WHAT THE TASK ASKS:
Which lines run from the one containing "How do I perform: Click the Wolumen" to the end of the entries below? Retype exactly those, both ends included.

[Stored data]
· · · · · · ·

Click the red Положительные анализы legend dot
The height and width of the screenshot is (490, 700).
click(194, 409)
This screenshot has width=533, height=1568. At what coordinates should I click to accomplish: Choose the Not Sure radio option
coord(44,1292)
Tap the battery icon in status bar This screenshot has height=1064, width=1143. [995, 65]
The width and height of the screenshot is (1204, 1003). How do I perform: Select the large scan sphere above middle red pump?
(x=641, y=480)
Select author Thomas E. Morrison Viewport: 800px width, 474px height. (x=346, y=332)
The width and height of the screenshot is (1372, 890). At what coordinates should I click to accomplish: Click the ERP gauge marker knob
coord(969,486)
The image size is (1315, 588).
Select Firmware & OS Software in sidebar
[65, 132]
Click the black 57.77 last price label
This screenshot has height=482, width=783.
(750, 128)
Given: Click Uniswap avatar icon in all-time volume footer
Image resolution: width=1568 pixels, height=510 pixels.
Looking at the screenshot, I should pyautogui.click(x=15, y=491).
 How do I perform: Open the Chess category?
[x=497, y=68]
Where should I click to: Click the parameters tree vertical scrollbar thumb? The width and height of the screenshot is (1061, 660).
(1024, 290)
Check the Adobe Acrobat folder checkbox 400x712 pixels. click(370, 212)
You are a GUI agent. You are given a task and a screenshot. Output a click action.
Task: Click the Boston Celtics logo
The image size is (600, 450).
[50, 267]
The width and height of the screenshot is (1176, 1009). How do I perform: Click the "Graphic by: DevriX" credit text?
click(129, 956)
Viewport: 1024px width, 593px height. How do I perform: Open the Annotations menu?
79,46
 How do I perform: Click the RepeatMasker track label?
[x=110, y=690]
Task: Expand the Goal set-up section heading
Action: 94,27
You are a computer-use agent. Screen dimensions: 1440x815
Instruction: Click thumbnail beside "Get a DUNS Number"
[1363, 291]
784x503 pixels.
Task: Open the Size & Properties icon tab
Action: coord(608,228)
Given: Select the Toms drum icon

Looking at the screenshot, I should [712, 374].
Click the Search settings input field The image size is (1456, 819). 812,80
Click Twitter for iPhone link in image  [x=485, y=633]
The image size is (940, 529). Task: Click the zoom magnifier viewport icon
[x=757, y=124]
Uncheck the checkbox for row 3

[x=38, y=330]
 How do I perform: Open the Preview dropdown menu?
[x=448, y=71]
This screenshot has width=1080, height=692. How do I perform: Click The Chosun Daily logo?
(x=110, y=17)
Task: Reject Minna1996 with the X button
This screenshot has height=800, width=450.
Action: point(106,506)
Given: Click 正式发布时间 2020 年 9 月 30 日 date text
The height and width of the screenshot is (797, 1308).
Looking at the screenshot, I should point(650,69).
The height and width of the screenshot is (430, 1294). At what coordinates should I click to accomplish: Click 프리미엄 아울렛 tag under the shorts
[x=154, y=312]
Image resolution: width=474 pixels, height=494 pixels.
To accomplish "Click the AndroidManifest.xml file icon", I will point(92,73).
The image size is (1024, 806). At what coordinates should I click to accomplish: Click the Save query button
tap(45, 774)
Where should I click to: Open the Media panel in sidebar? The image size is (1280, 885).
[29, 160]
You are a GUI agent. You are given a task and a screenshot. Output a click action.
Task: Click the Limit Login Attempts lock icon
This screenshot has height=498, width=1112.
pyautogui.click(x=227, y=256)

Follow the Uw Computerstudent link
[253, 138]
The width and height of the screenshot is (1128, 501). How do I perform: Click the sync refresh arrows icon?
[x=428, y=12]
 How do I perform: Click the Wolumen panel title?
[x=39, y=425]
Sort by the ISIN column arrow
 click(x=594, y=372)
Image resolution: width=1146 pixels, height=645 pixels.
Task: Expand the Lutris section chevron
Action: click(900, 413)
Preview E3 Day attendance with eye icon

· · · · · · ·

ANSWER SPACE:
 How do I perform: Click the Wolumen panel title?
[x=39, y=425]
Sort by the ISIN column arrow
 click(x=594, y=372)
Image resolution: width=1146 pixels, height=645 pixels.
Task: Expand the Lutris section chevron
Action: click(900, 413)
Preview E3 Day attendance with eye icon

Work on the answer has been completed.